[Element and text location data]

━━━━━━━━━━━━━━━━

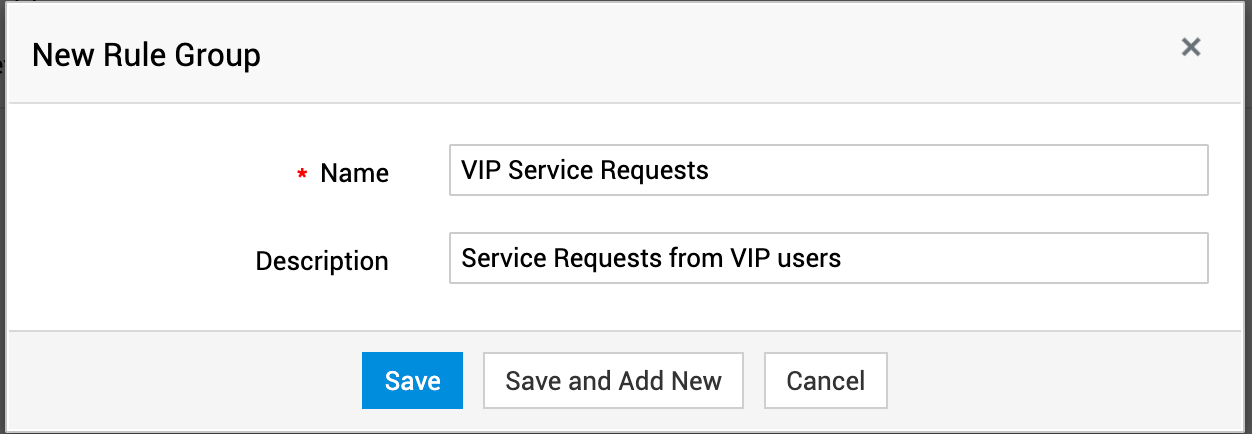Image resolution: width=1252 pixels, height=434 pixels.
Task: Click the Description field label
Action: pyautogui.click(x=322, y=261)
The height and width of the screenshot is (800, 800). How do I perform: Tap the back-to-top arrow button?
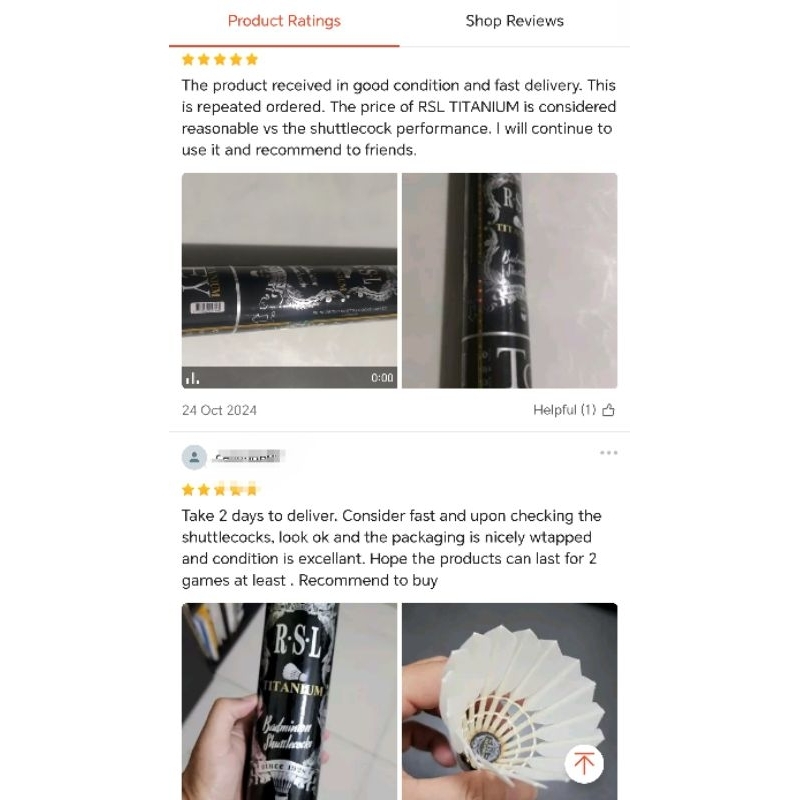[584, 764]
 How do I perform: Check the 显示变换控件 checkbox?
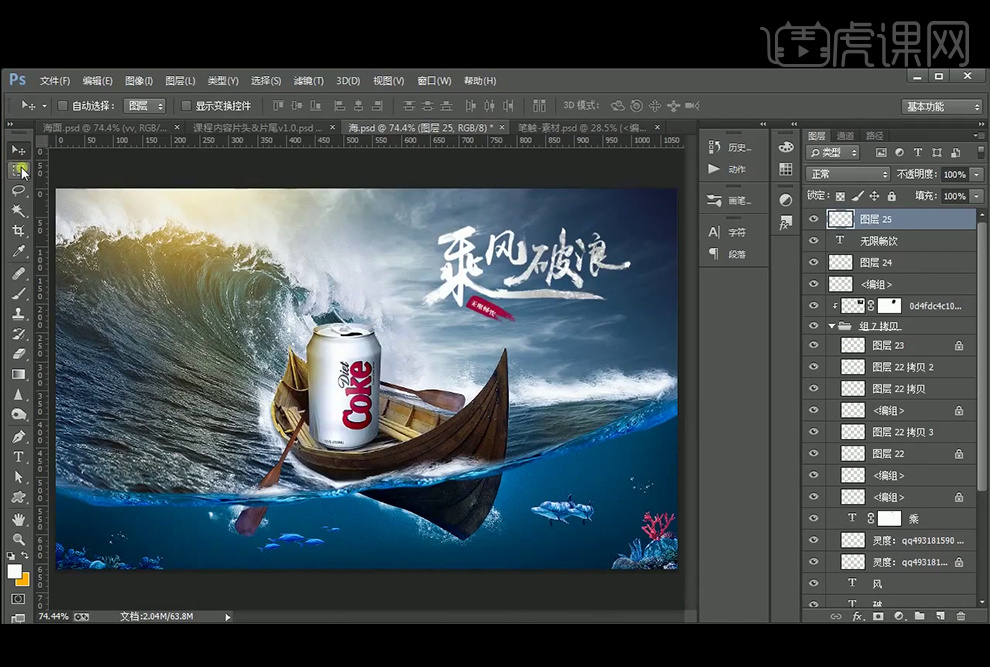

━━━━━━━━━━━━━━━━

| Given instruction |
Rewrite the items above, replacing "How do I perform" with "How should I carry out" everywhere and changing nothing else. Leave the pictures out.

| Solved exercise |
Image resolution: width=1252 pixels, height=434 pixels.
Task: Click the Description field label
Action: pyautogui.click(x=322, y=261)
The height and width of the screenshot is (800, 800). How should I carry out: Tap the back-to-top arrow button?
[584, 764]
 How should I carry out: Check the 显示变换控件 checkbox?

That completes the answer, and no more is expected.